++++ Artículo

De manera parecida, aunque desde presupuestos diferentes a los de la antropología literaria de Campbell, el formalista Vladimir Propp (1958) instituyó en Morfología del cuento, tras el análisis de cientos de ejemplos, las funciones recurrentes que se daban en todos los relatos populares. En esta serie de treinta y un puntos recurrentes destacan el alejamiento del protagonista de su propio entorno -ese salir de lo mismo de que hablábamos más arriba-, la transgresión, la partida, el viaje y diversas formas de regreso. La situación de partida del relato literario es siempre cuando lo imposible, lo imprevisto o lo improbable rompe completamente los diques de la vida cotidiana.
Así pues, en tanto que somos conscientes de que estos movimientos de apertura, alteridad, epifanía y transformación son tanto, por una parte, características constitutivas del conocimiento y la práctica de lo literario como, por otra, elementos fundamentales de lo que aquí hemos llamado lo alterítmico, proponemos como contribución que funcione como ejemplo e ilustración, presentar las aportaciones críticas sobre dos autores emblemáticos del siglo XX, Robert Musil y Samuel Beckett.

++++++++
++++ Información mostrada

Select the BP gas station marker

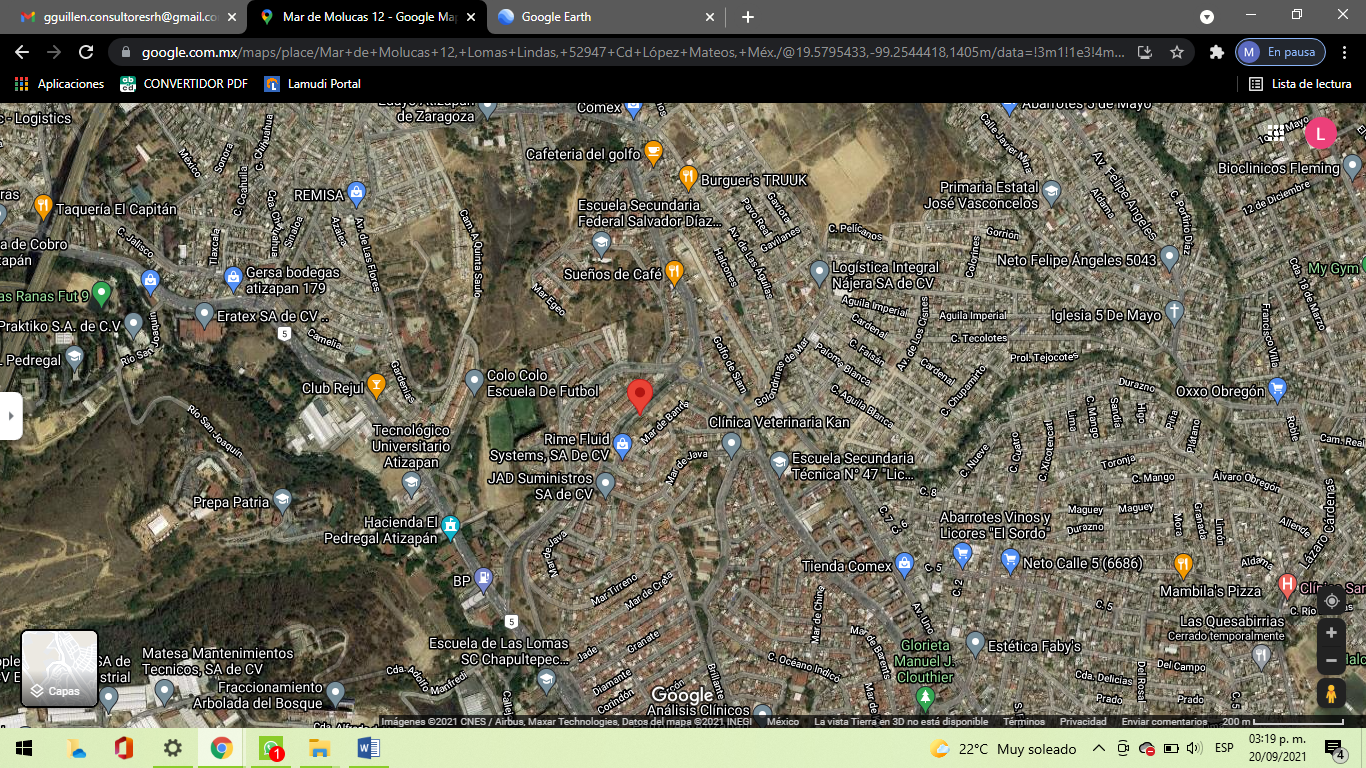(x=484, y=579)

++++++++

● **La tarea**: Según el artículo, ¿cuántos puntos recurrentes fijó Vladimir Propp en Morfología del cuento para los relatos populares?

● **Resultado del ejercicio**: Propp fijó treinta y un puntos recurrentes.